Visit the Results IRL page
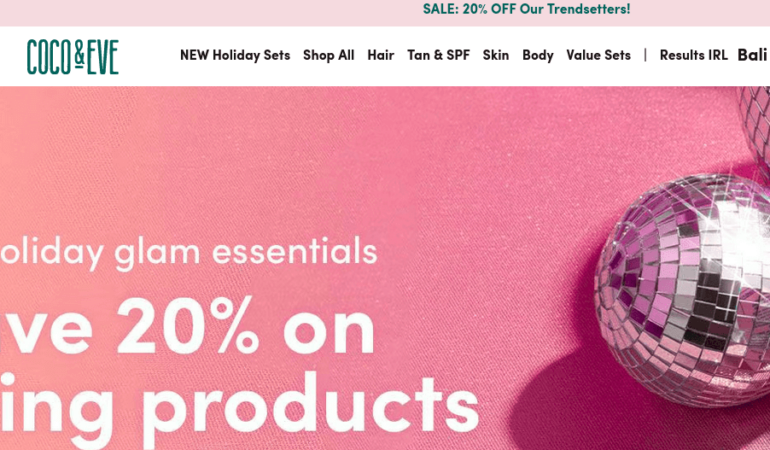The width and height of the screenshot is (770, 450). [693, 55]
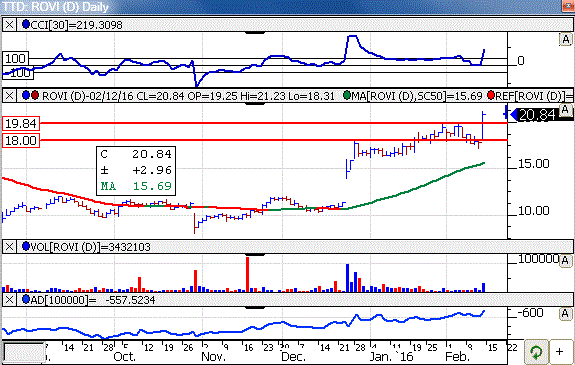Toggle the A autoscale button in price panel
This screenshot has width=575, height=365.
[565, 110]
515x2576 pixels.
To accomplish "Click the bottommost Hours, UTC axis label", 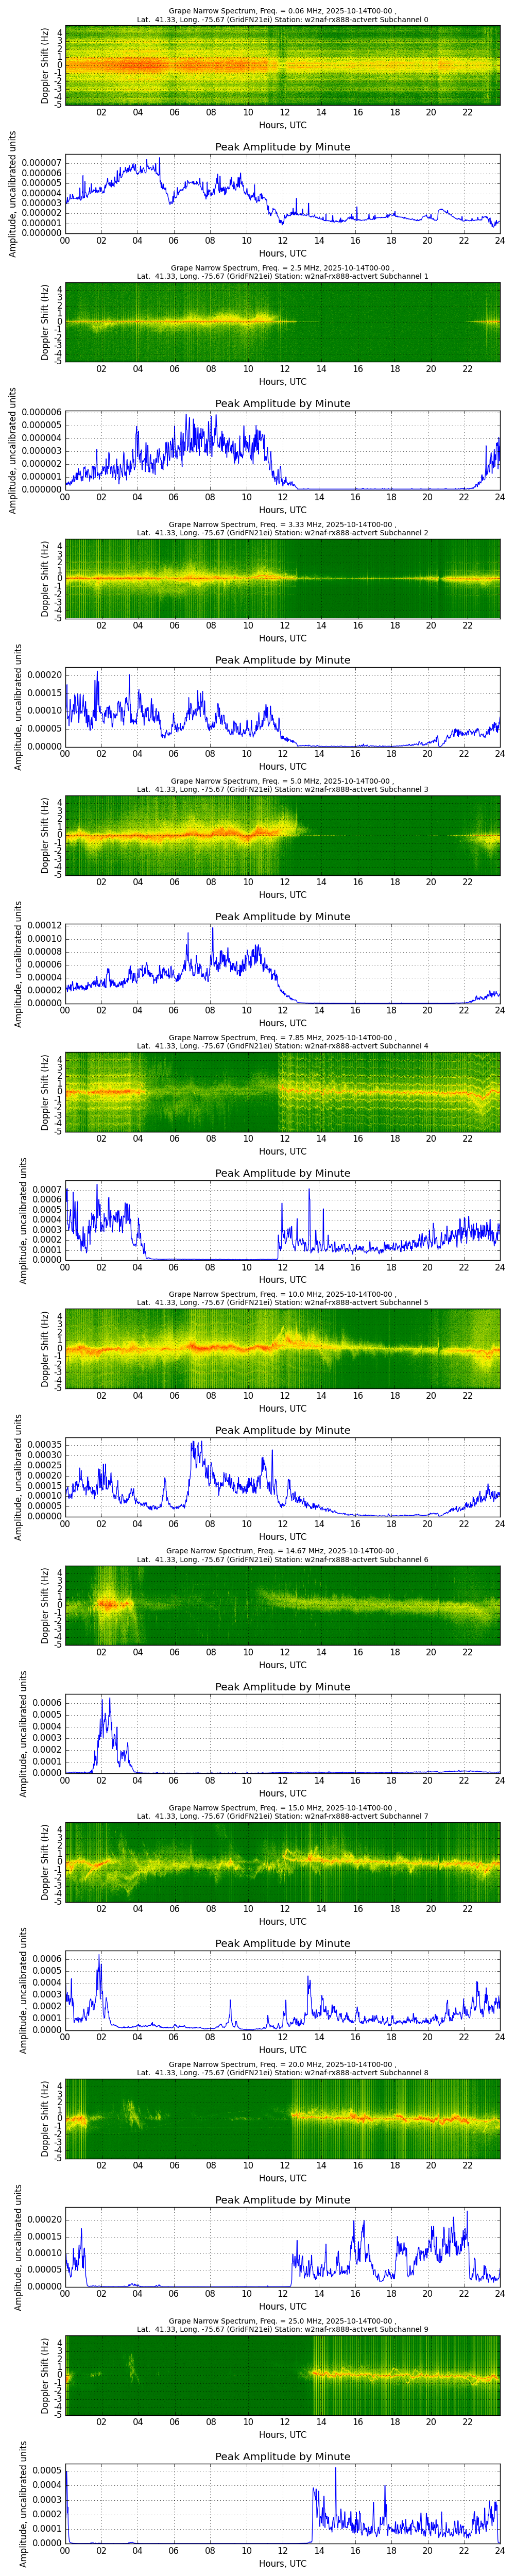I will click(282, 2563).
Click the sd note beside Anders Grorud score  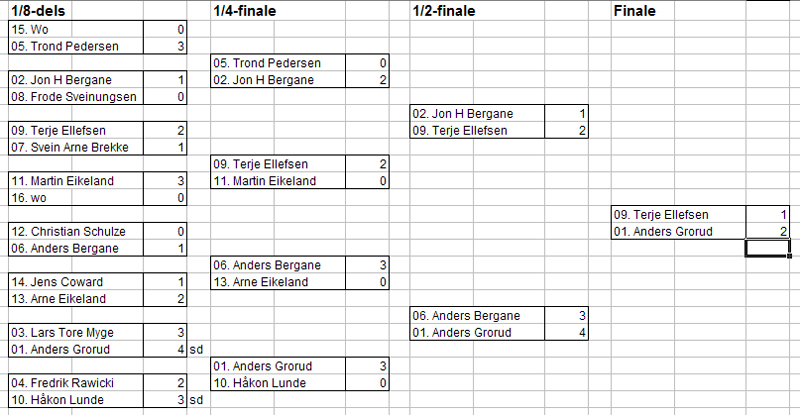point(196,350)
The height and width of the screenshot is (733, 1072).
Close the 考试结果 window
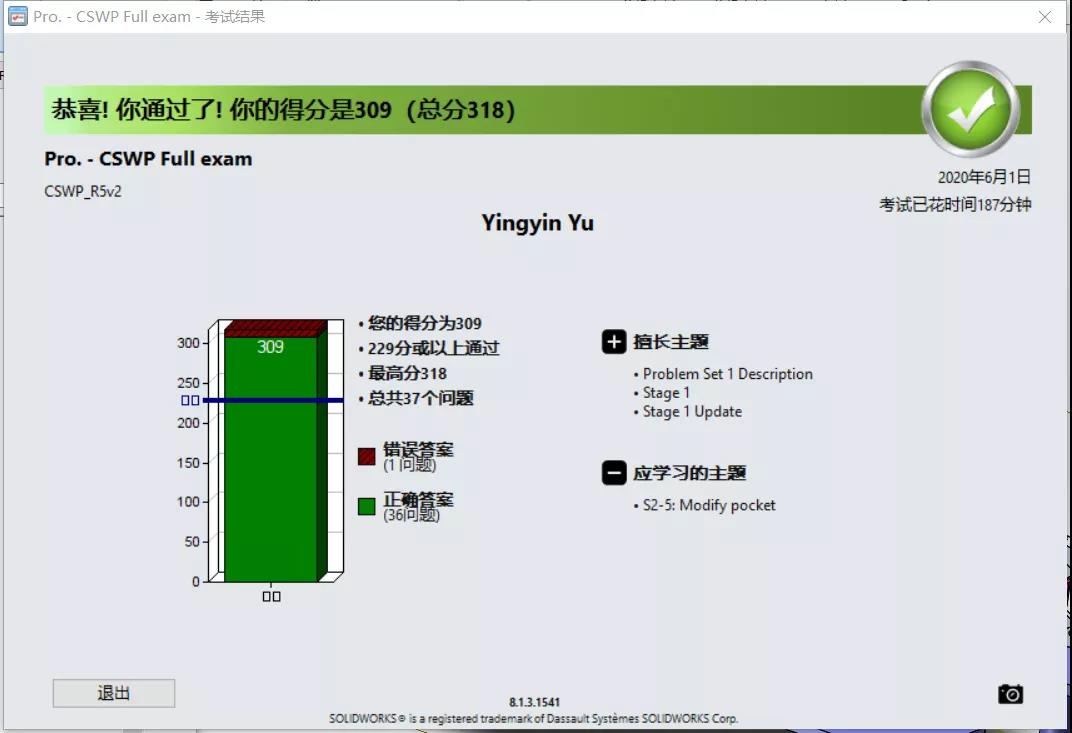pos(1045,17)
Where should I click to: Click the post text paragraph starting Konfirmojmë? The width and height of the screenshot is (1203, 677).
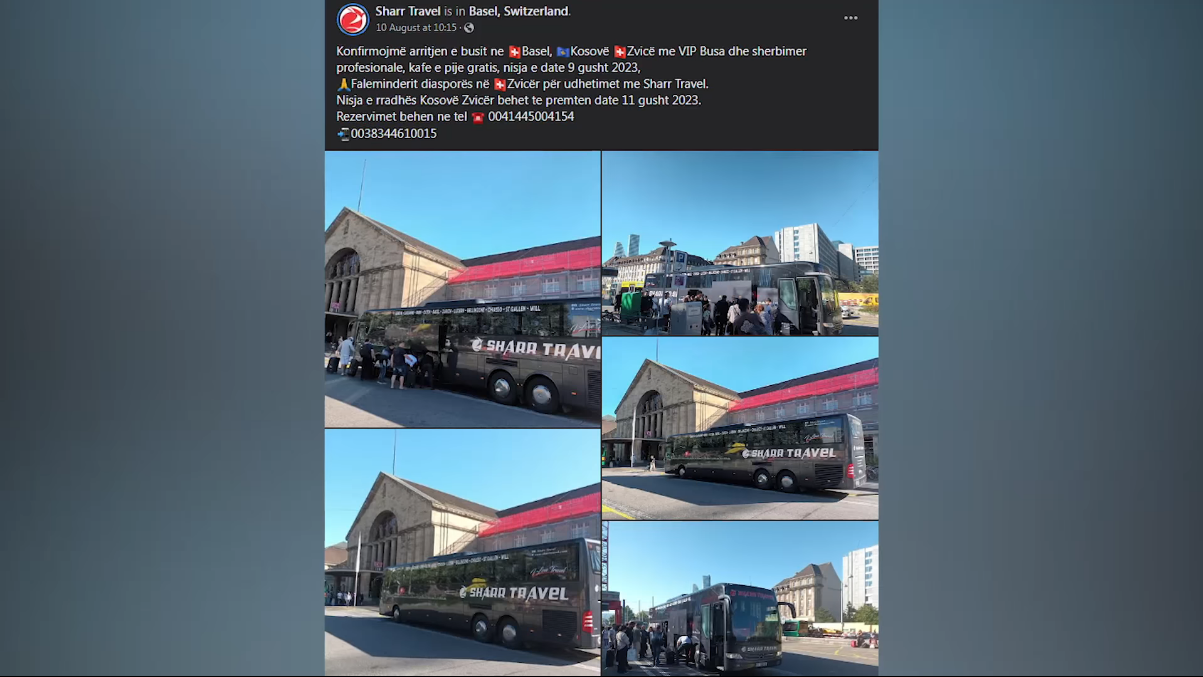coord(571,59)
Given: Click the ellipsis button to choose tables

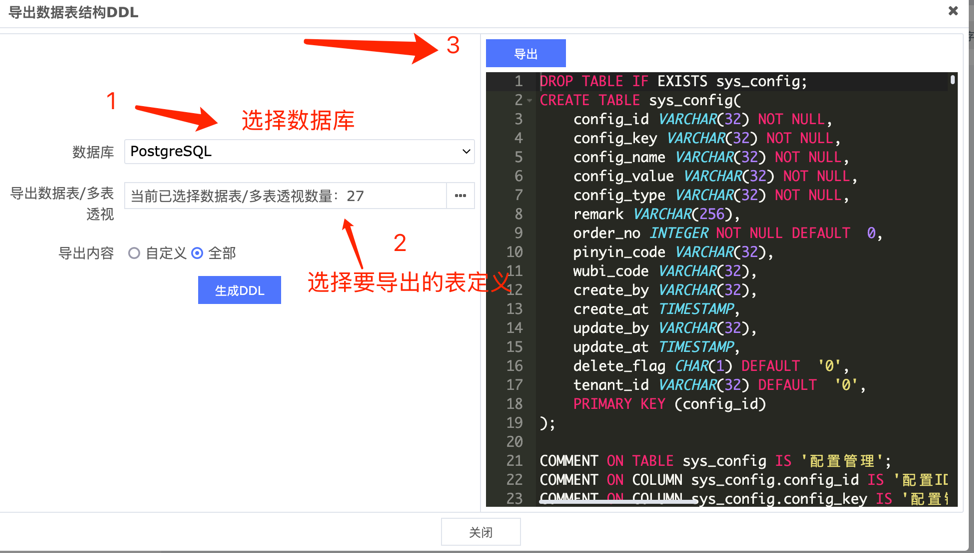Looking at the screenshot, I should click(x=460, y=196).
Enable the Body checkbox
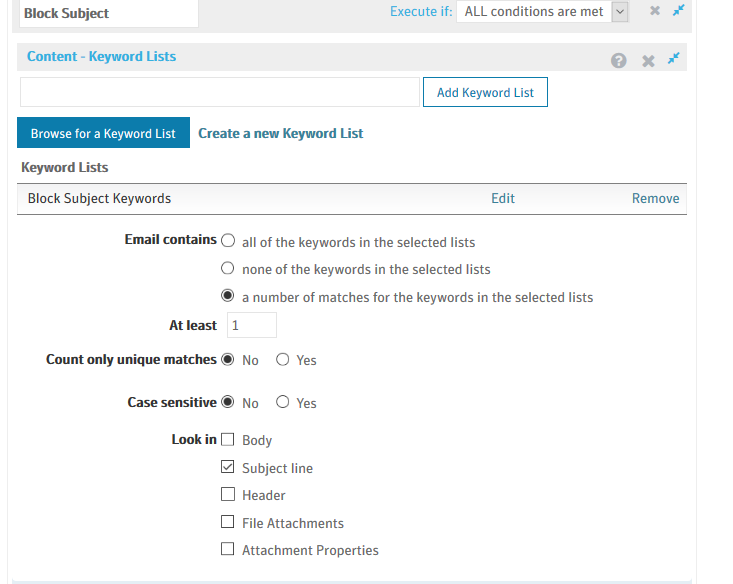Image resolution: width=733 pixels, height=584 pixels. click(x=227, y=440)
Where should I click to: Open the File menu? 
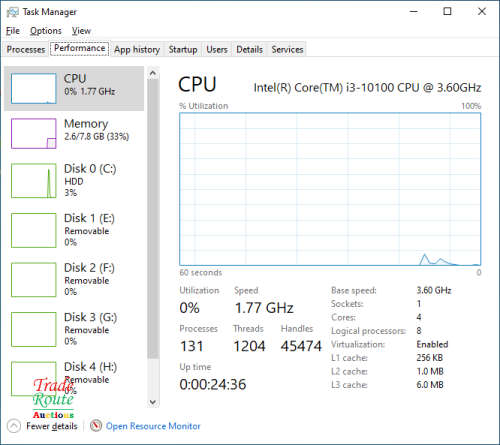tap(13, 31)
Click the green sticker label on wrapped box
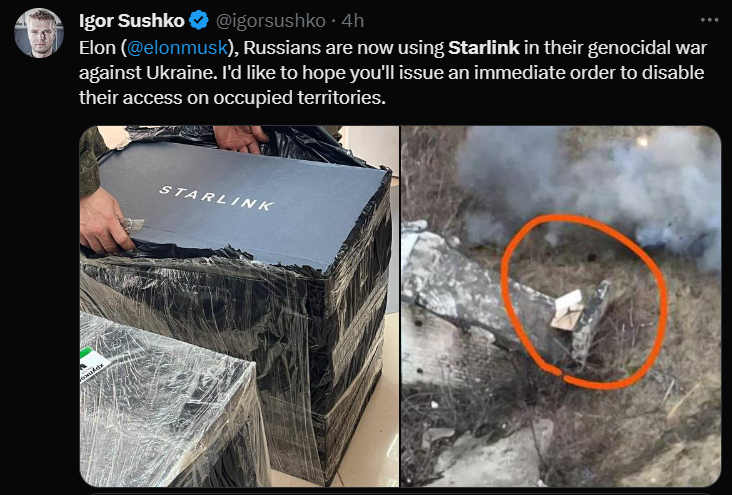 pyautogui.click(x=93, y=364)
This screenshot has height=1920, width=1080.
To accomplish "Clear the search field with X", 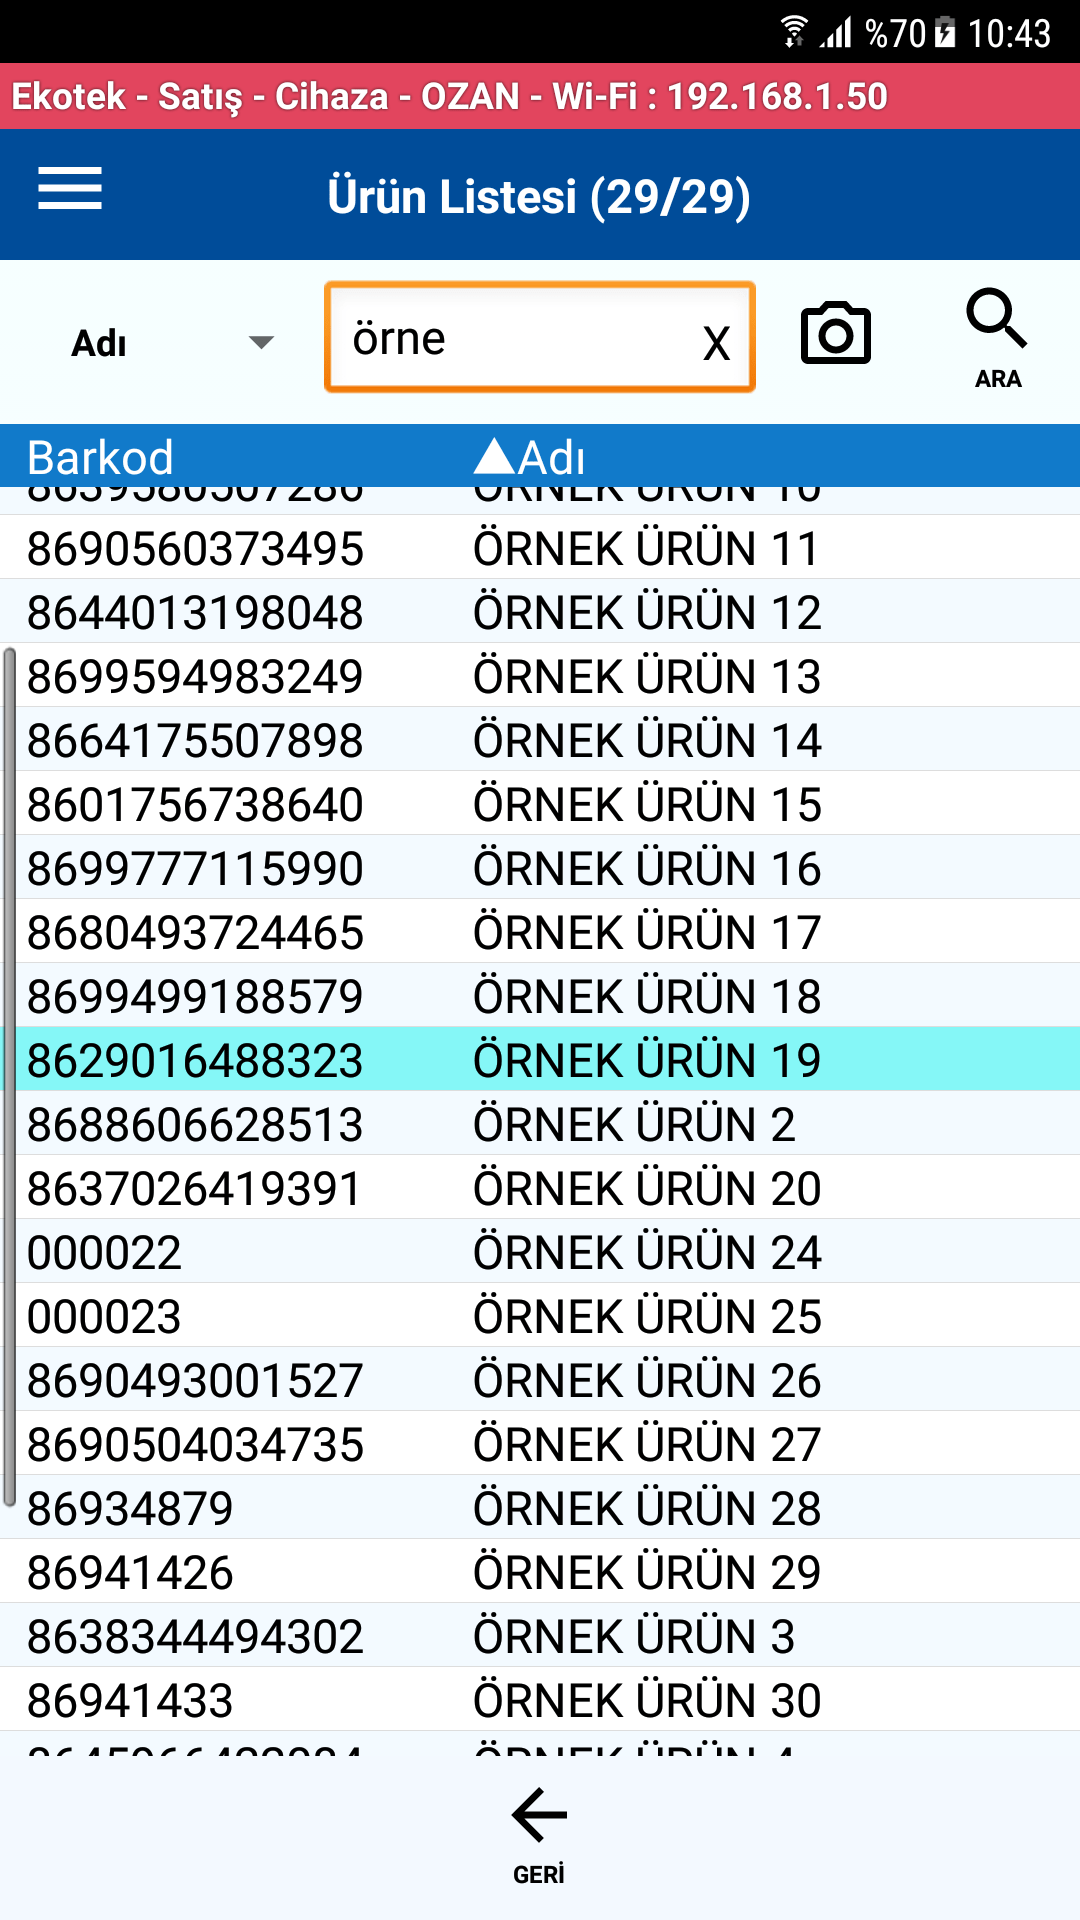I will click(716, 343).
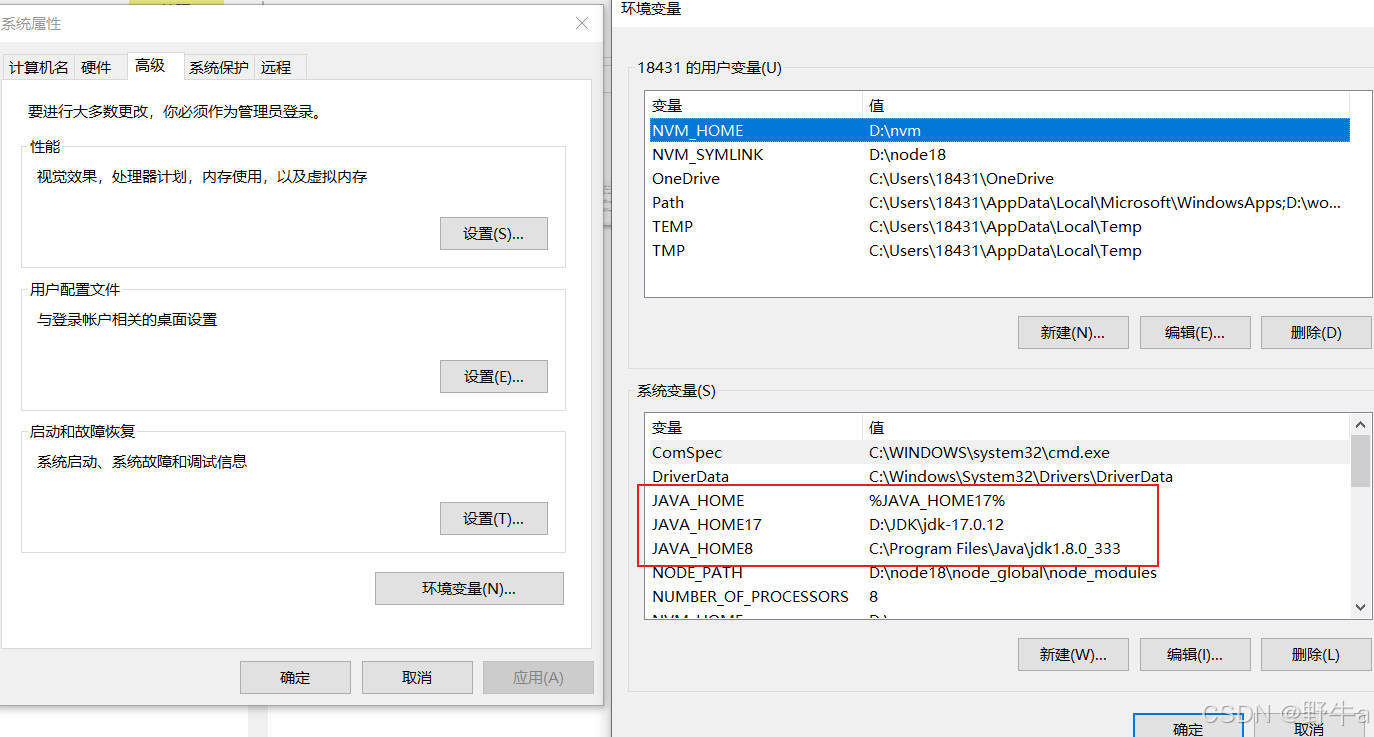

> ASSIGNMENT: Within the listing above, extract exactly the lines that run from the one containing "Given: Click the" through the one containing "This screenshot has height=1920, width=1080.", excluding any pictures.

> ANSWER BELOW:
Given: Click the ellipsis button to choose tables

Looking at the screenshot, I should click(x=460, y=196).
Enable the Body checkbox
Image resolution: width=733 pixels, height=584 pixels. click(x=227, y=440)
Where should I click to: Open the File menu? 
tap(13, 31)
Click the green sticker label on wrapped box
 pyautogui.click(x=93, y=364)
This screenshot has height=1920, width=1080.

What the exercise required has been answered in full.